### [Document passage]
Friday, April 25, 2008

Happy 50th Birthday Dad






Dad,

Happy 50th Birthday! I'm so happy that you didn't have a clue that I was coming for your birthday. I thought for sure my not being sad about missing your birthday was going to give it away. A few weeks ago I was looking at the post I wrote about two years ago for father's day and figured I would take some of those and write 50 memories or things I love about you and our relationship, so here it goes (not in any order):

1. "hola"
2. Fishing (on the Reel Lucky, Fly Fishing, and of course the Cape)
3. Flying to Nantucket for Lunch
4. Our hand shake for scratch tickets
5. My anatomy books
6. Fly tying classes (especially when I won, haha)
7. Tux (sniff sniff)
8. Vermont...our spot, Hogback Mountain, The Spiral Shop, Brattleboro, our sandwich place (which we still don't know the name of, but continue to call it "ours"), the army navy store, the barn with all the license plates
9. My Camera's (All of them)
10. My photography books
11. La Gloria Cubana Wavells
12. Fishing in the rain down at the Cape and almost getting blown in the water, best fishing day we had
13. Learning to fly fish (and all the reminder casting lessons after)

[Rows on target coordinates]
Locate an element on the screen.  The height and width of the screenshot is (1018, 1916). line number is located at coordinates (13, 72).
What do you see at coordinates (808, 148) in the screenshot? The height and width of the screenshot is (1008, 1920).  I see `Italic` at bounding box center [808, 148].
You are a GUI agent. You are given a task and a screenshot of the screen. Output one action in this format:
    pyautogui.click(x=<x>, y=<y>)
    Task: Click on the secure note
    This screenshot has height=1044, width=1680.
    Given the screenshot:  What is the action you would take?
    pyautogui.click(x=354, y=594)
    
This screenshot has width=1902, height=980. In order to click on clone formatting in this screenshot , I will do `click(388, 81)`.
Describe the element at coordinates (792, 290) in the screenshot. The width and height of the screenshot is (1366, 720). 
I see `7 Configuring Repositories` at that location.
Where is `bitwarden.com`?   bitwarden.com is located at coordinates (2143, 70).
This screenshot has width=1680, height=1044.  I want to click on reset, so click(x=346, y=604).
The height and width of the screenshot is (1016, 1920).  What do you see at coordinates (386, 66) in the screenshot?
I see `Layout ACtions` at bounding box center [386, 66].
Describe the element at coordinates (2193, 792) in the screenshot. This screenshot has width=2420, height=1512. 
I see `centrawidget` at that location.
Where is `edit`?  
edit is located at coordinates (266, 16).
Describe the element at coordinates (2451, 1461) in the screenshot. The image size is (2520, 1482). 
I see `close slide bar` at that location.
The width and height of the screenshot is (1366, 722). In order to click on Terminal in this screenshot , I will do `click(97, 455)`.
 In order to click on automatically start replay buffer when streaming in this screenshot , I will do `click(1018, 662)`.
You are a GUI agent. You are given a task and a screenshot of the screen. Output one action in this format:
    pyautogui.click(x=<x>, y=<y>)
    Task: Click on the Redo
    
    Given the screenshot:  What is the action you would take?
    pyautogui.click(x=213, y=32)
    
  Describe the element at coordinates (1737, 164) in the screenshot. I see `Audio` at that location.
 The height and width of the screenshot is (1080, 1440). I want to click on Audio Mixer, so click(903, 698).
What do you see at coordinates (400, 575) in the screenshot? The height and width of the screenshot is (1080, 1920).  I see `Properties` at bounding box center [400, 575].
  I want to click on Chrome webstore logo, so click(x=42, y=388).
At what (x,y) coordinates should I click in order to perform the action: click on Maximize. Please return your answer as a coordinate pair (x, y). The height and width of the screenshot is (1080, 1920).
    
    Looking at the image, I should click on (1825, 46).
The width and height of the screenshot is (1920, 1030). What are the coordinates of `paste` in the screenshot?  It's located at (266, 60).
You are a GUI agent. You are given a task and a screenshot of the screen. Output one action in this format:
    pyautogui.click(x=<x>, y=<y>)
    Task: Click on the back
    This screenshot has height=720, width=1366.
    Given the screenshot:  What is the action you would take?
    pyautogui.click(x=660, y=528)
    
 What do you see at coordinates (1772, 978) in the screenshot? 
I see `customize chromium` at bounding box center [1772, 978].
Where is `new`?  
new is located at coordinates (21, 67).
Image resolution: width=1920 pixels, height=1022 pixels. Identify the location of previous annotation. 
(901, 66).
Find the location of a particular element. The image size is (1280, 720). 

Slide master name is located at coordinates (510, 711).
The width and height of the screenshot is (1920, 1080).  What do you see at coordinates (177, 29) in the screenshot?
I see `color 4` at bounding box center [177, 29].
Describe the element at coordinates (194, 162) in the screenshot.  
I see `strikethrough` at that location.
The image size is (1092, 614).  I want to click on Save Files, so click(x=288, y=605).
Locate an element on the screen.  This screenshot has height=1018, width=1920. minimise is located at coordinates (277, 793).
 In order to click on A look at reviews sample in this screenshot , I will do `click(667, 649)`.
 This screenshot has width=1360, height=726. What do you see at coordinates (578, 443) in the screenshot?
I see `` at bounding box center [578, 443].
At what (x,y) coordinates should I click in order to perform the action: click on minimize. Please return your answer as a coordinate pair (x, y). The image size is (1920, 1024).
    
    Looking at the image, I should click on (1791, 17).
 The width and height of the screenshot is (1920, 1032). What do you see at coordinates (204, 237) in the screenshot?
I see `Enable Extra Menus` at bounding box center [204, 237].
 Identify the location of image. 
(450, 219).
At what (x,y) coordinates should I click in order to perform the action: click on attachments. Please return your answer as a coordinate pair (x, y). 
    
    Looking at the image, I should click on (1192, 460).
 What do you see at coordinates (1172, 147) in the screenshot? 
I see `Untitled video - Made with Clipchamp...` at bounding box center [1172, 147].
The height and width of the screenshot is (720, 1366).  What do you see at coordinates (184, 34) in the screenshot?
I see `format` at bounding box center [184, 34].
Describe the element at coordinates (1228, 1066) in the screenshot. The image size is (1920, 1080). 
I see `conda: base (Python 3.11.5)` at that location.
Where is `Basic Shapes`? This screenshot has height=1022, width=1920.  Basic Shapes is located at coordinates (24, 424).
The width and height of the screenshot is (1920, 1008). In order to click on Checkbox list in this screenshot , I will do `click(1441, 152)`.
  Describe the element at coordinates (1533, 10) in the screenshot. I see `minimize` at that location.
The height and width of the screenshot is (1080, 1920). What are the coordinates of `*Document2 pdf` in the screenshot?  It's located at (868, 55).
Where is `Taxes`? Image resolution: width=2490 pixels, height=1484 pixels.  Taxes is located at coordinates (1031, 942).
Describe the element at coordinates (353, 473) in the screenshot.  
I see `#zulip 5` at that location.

### [Task list]
**1)** Repeat the passage of the birthday post starting at "7. Tux (sniff" and ending at "(All of them)".
**2)** Keep writing the birthday post, picking up after its last line.

### [Written answers]
**1)**
7. Tux (sniff sniff)
8. Vermont...our spot, Hogback Mountain, The Spiral Shop, Brattleboro, our sandwich place (which we still don't know the name of, but continue to call it "ours"), the army navy store, the barn with all the license plates
9. My Camera's (All of them)

**2)**
14. Christmas mornings.
15. Wine tastings: Our tour of the vineyard in P-Town..."So can anyone tell me....anyone?"
16. Encouragement in photography and life in general.
17. Doing laundry with the blue haired ladies
18. Getting books from you with notes of encouragement on the inside of them
19. Thursday night dates
20. Taking Photography Class with Ed (and we can't forget Fernando, but his friends call him Fred)
21. When I broke my back and had to wear the back brace (such a dork).
22. Sara laughing so hard she cries...and all we can do is laugh at her
23. Purgatory
24. Hot Dog Annie's, Coney Island, Super China buffet
25. Lobsters and Muscles
26. When you came to visit me in Cali!!
27. Trips to B&N
28. My pocket protector, microscope and dissection kit (man I was an odd child).
29. MONEY....don't give me any of that do goody good bulls*!t
30. Catching my first fish at the club and then my fist one deep sea fishing on the fly rod.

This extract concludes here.